Relephant Fred Lonberg Holm  & Adam Golebiewski Bocian records


Duo dynamique violoncelle & percussion réunissant une valeur sûre, Fred Lonberg Holm qu’on a pu entendre souvent en bonne compagnie (Ken Vandermark, Joe McPhee, Frode Gjerstad, Michael Zerang et Brötzmann) et un percussionniste polonais dont j’ai beaucoup apprécié l’album solo Pool North (Latarnia), Adam Golebiewski. J’avais d’ailleurs chroniqué cet album vraiment passionnant. (http://orynx-improvandsounds.blogspot.be/2015/11/microlabels-improvises-et-reeditions.html). Le violoncelle est amplifié et truffé d’électronique, dans une esthétique sonore « post-rock » dynamique.
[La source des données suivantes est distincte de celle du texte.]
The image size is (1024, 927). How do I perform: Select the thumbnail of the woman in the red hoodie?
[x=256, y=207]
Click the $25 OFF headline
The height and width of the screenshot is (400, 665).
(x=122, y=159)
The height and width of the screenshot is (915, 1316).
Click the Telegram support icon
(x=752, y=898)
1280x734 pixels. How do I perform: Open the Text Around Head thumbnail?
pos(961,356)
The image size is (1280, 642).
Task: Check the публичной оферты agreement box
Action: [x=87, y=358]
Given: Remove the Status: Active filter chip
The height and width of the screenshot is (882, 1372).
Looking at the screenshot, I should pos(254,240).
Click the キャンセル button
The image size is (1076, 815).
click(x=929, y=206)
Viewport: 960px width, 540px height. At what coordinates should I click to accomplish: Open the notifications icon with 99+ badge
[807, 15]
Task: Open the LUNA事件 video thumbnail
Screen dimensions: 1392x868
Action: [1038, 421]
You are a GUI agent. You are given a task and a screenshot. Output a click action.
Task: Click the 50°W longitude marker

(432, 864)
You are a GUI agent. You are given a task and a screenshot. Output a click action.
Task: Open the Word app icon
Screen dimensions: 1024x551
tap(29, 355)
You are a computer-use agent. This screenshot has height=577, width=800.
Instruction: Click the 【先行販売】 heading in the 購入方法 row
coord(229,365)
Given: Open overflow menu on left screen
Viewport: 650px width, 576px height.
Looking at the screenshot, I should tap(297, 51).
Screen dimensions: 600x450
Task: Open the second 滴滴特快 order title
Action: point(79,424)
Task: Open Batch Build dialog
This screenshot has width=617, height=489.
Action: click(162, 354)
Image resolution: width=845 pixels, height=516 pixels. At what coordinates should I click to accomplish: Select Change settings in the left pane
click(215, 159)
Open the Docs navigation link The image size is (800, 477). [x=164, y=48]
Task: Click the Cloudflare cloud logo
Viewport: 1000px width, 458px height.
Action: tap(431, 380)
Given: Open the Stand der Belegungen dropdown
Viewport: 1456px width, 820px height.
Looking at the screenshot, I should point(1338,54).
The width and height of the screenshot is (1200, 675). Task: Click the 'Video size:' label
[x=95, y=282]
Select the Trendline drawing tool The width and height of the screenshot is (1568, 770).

Sous les mains de Adam G, la percussion acquiert une dimension ludique au moyen d’objets placés sur sa batterie, avec une solide coordination des gestes et une surprenante variété sonore: simultanément les roulements croisent les grattages de surfaces métalliques, des cloches ou des cymbales tintent dans l’aigu, un archet frotte cymbales et gongs : dans un même élan des frappes contrastées relance l’attention. Cela évoque un peu Roger Turner, Lovens ou encore Oxley, bien qu’il ait un style personnel et identifiable, mais aussi la démarche de Ponthévia. Des surprises donc de la part du percussionniste et une expertise remarquable dans le jeu des cymbales avec l’archet amplifiée par les peaux. Mais surtout une grande qualité de dialogue et de symbiose dans l’action au point qu’il semble qu’on entende qu’un seul et même musicien, alors qu’ils jouent à deux. Malgré l’insistance du violoncelliste à jouer amplifié et « déformé » électroniquement (on perd des nuances de jeu à mon goût), la coordination instantanée des gestes et l’empathie au maximum entre les deux improvisateurs font de Relephant un album réjouissant, de l’improvisation libre pur jus. Une free-music sans concession, brute, énergique et pleine de détails croustillants dans les sonorités, les timbres, les craquements dont je ne voudrais pas me séparer. Un air de famille avec le légendaire Was It Me du tandem Lovens-Lytton.